[Records from a data source]
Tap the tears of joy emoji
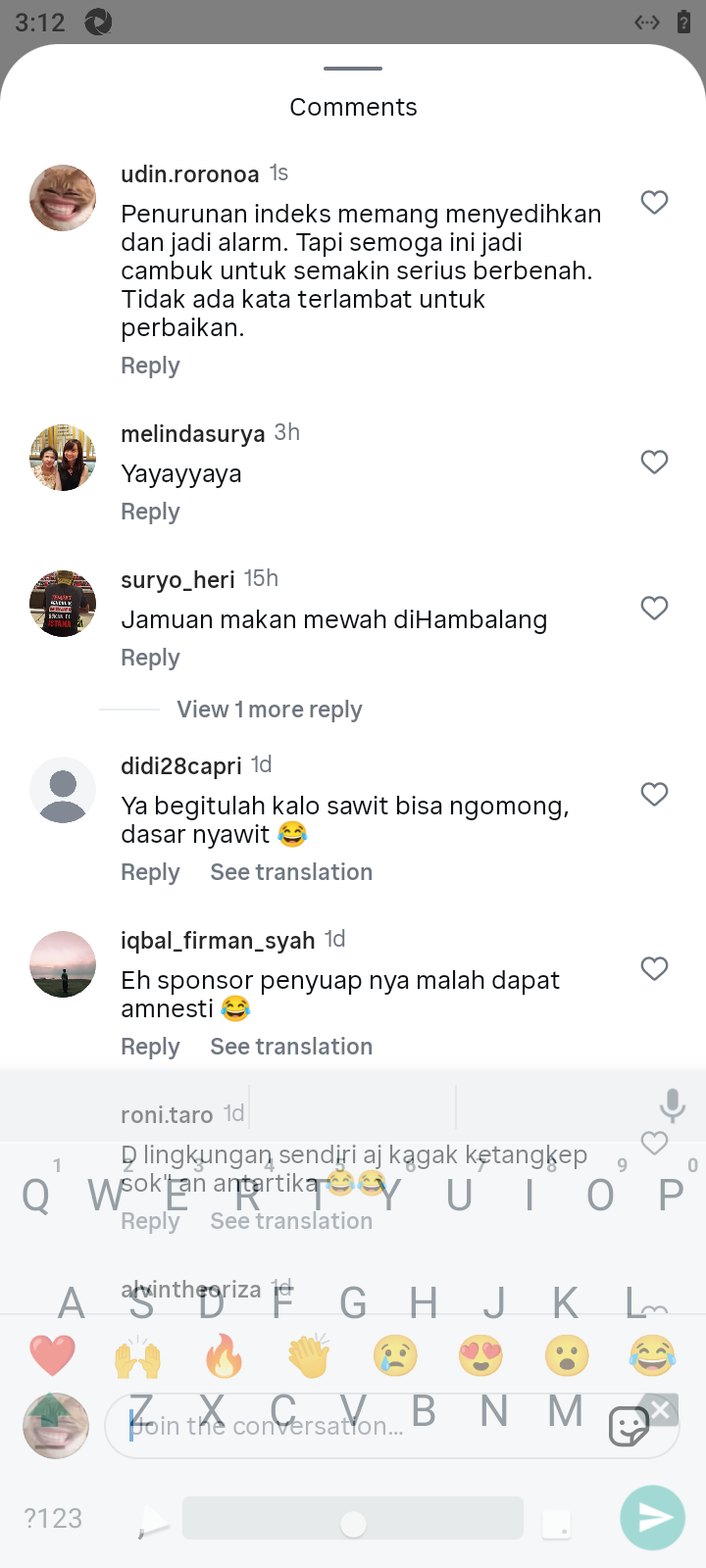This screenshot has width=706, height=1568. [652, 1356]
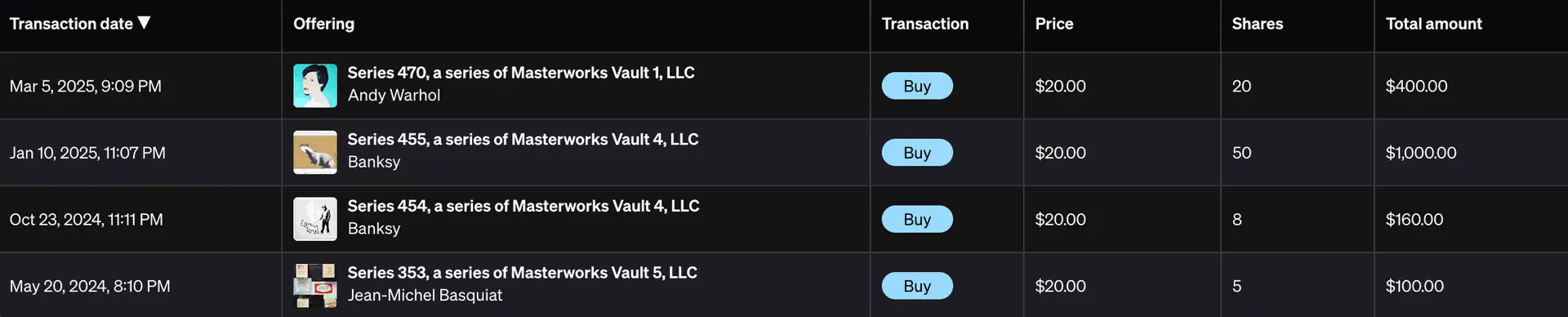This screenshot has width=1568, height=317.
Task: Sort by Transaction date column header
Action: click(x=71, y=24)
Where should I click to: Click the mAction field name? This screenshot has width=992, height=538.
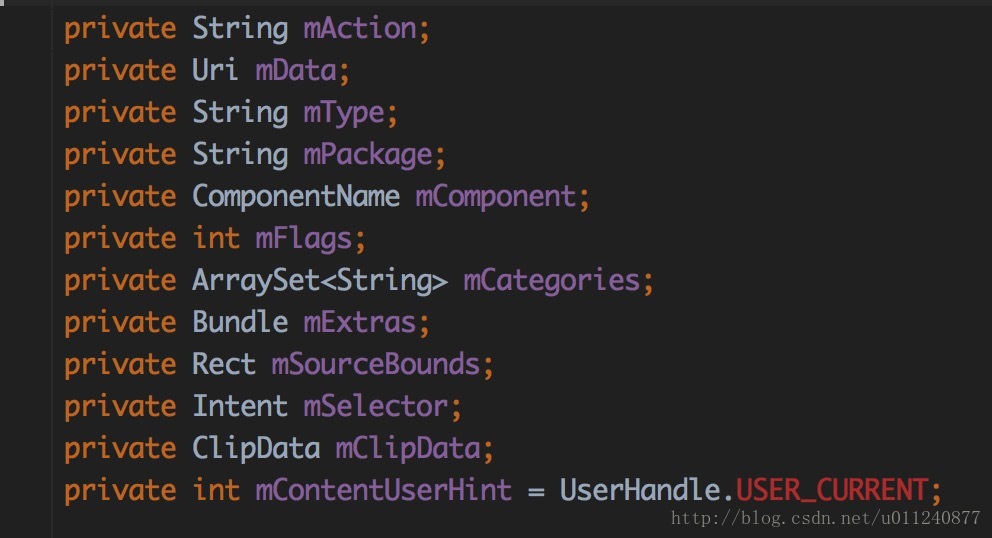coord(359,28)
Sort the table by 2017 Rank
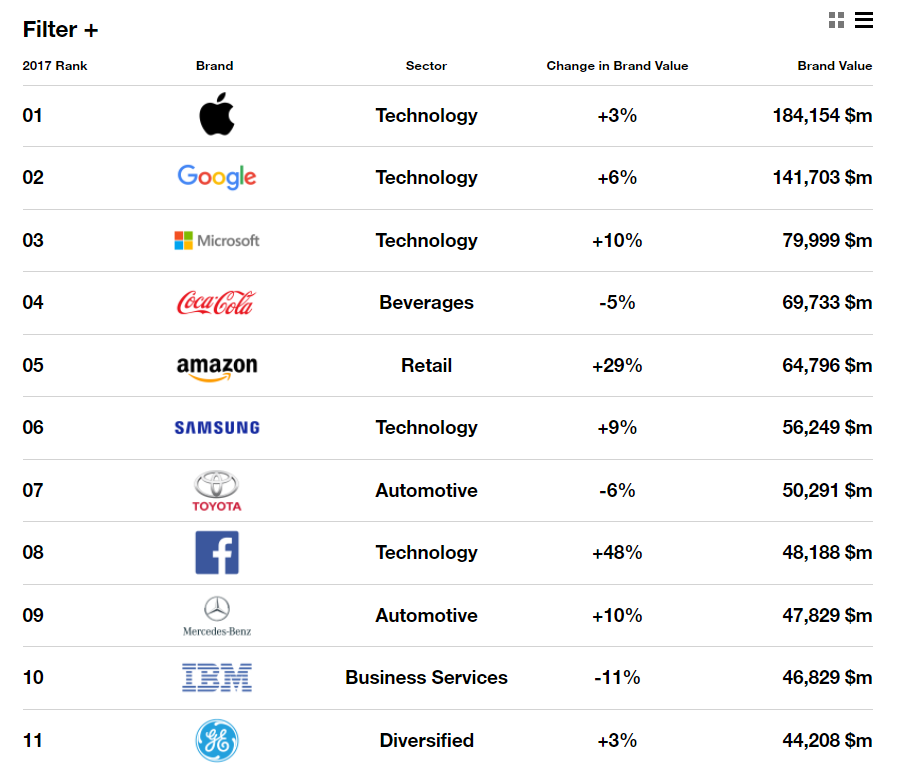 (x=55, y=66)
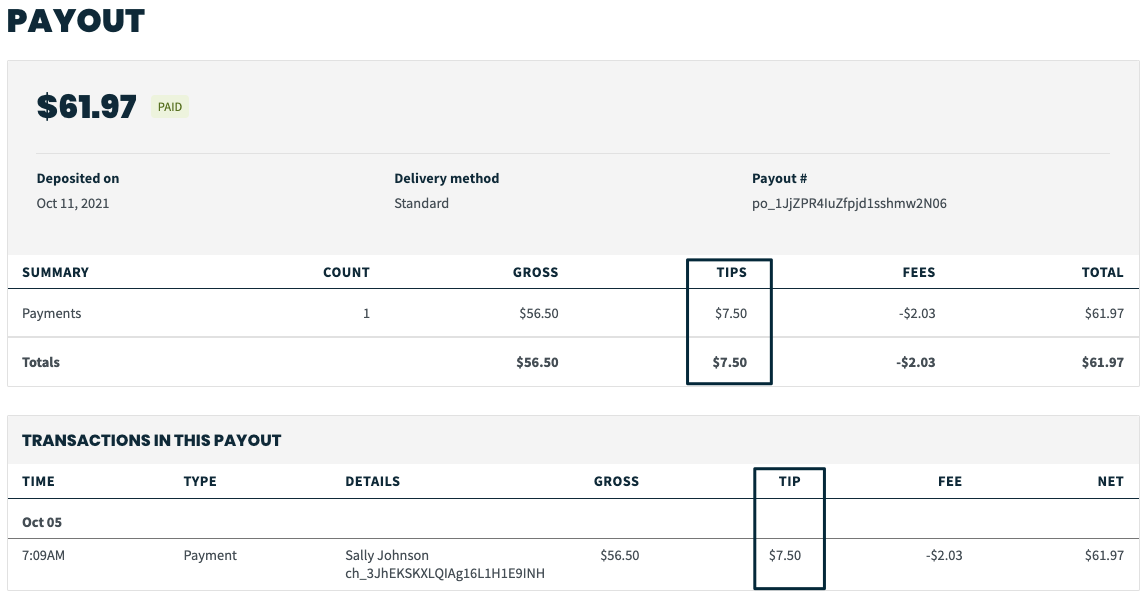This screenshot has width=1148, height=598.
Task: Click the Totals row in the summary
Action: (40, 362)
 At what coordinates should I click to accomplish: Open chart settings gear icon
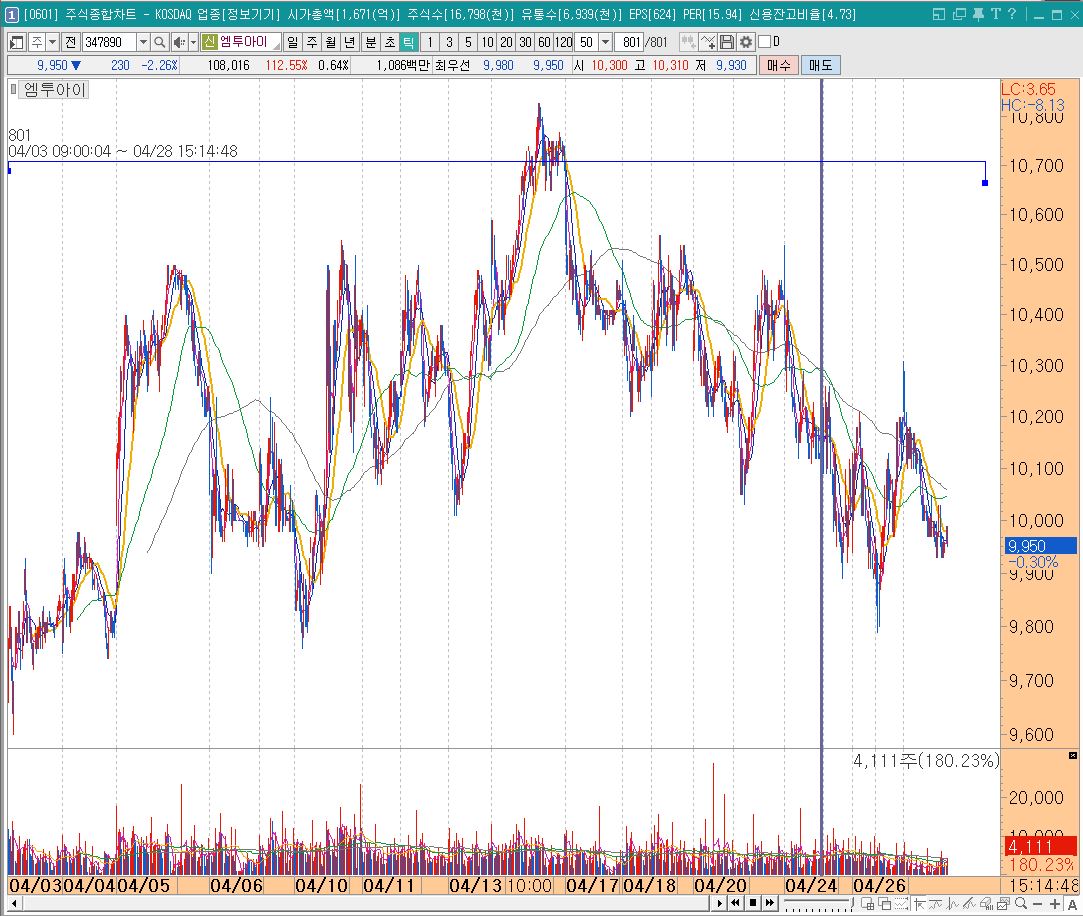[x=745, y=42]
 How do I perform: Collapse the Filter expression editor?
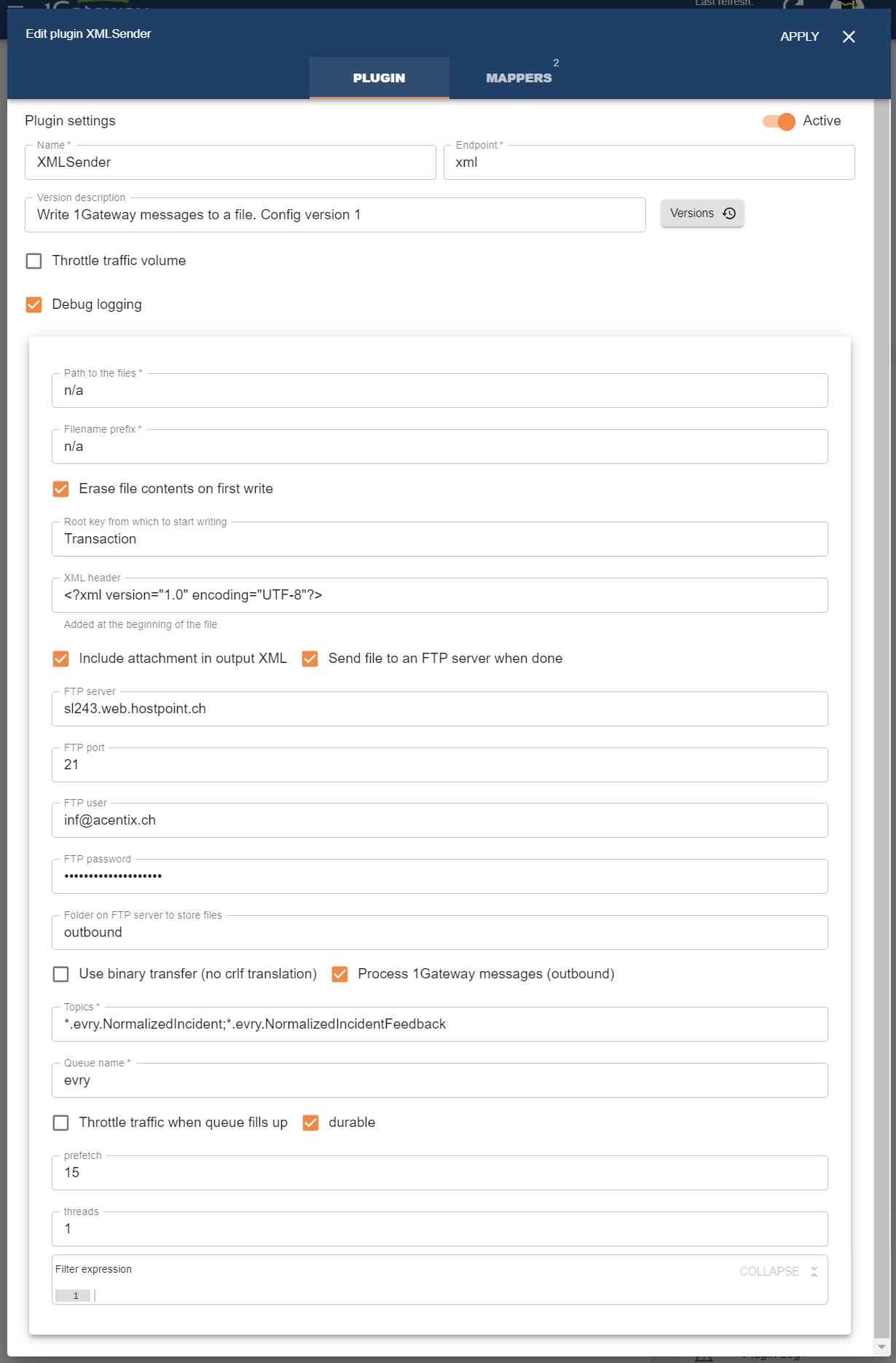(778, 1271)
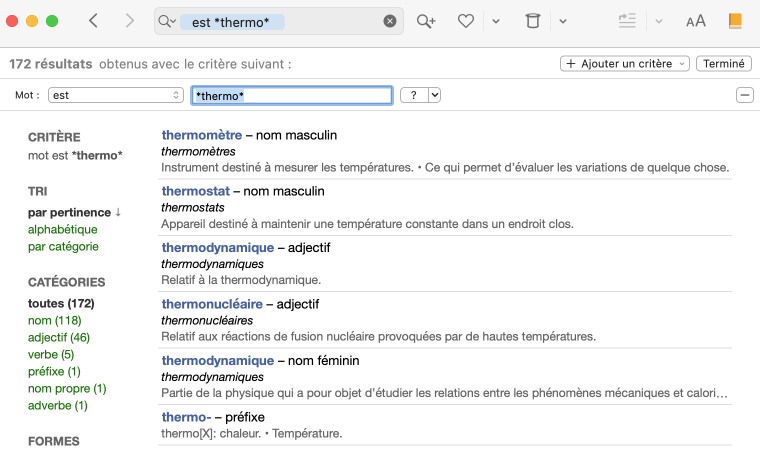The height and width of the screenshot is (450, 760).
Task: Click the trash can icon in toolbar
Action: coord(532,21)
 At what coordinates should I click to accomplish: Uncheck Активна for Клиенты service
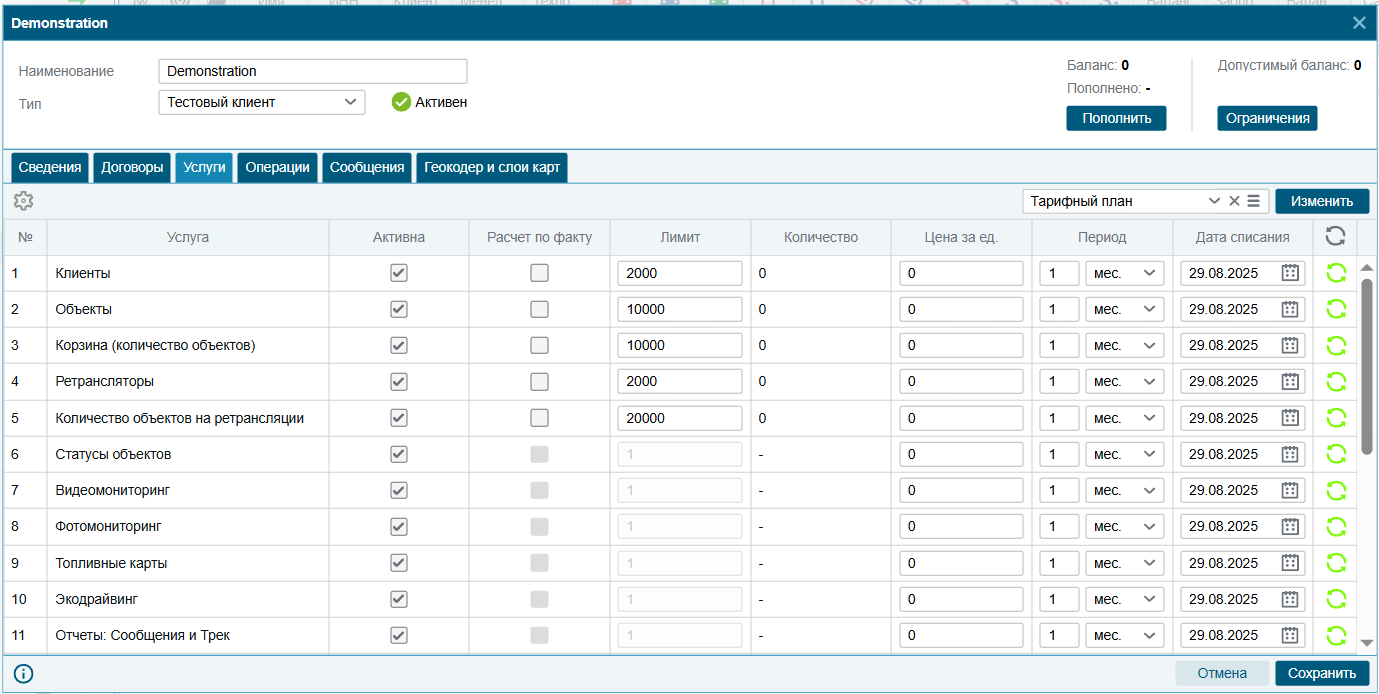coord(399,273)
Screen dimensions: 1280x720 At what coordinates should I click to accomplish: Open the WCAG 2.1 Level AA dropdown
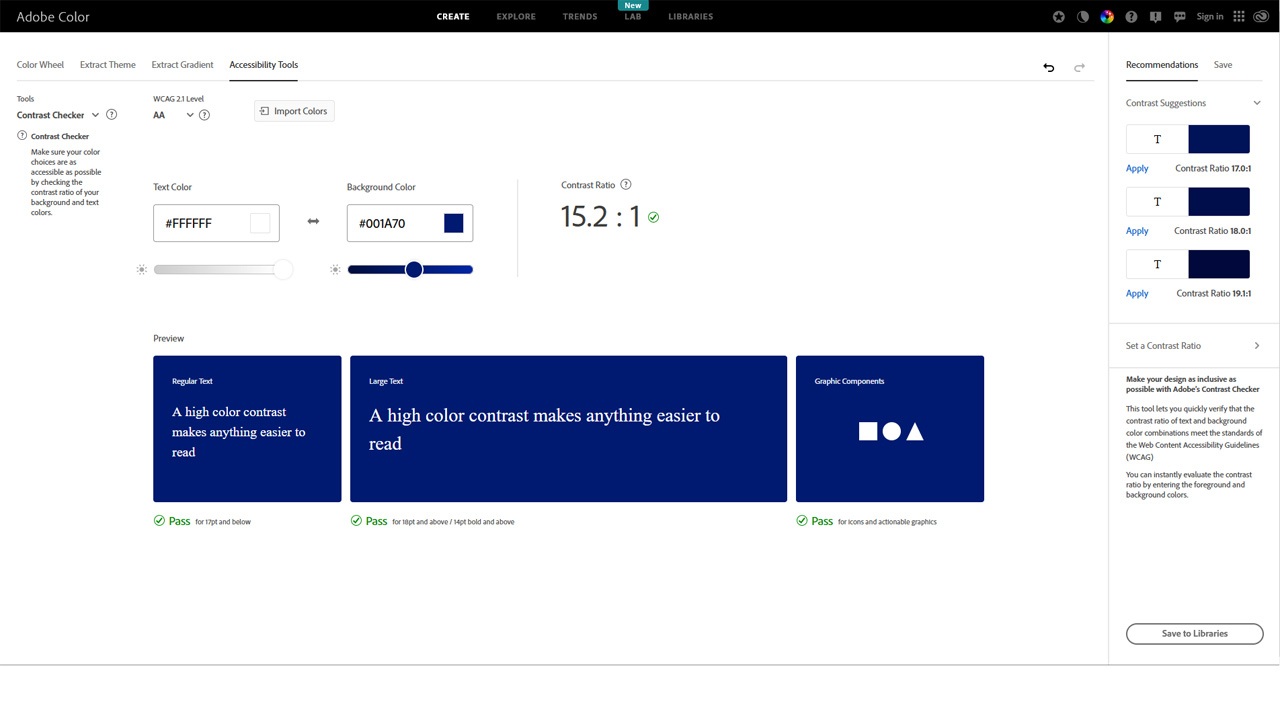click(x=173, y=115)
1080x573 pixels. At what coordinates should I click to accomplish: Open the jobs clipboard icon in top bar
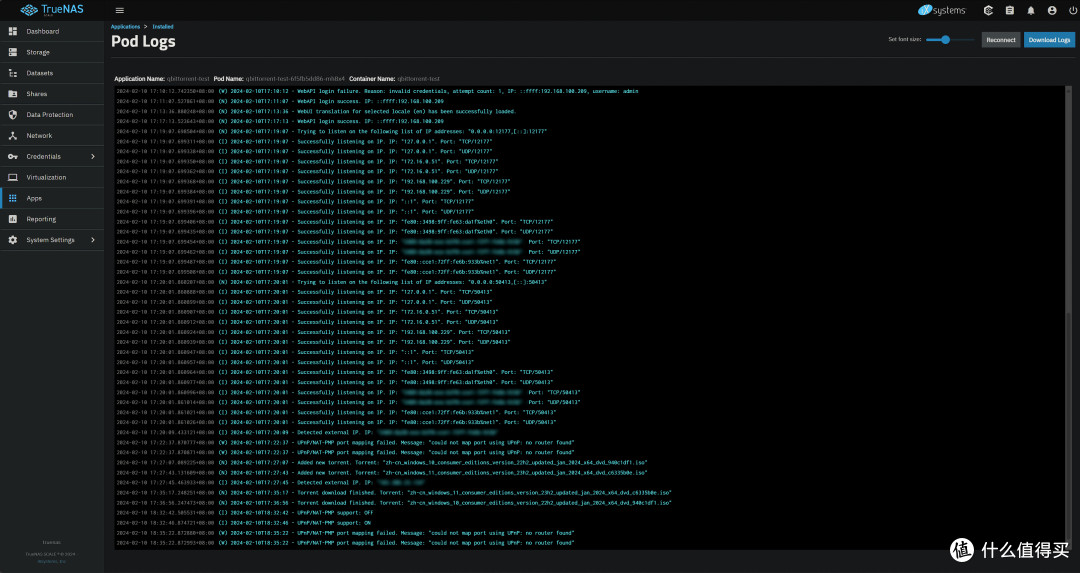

TASK DETAILS> Your task is to set down exactly the lines that run from the line holding "Sort the table by 2017 Rank" through the close of the entries, including both ends. Pictures stay out.

RESULT>
Sort the table by 2017 Rank
 (x=55, y=66)
This screenshot has width=1148, height=598.
Task: Click the Totals row in the summary
Action: (40, 362)
 At what coordinates should I click to accomplish: Open chart settings gear icon
[x=745, y=42]
 How do I perform: Collapse the Filter expression editor?
(778, 1271)
The height and width of the screenshot is (450, 760).
Task: Click the trash can icon in toolbar
Action: coord(532,21)
 At what coordinates should I click to accomplish: Uncheck Активна for Клиенты service
coord(399,273)
Screen dimensions: 1280x720 At what coordinates should I click to accomplish: Open the WCAG 2.1 Level AA dropdown
click(x=173, y=115)
1080x573 pixels. At what coordinates should I click to accomplish: Open the jobs clipboard icon in top bar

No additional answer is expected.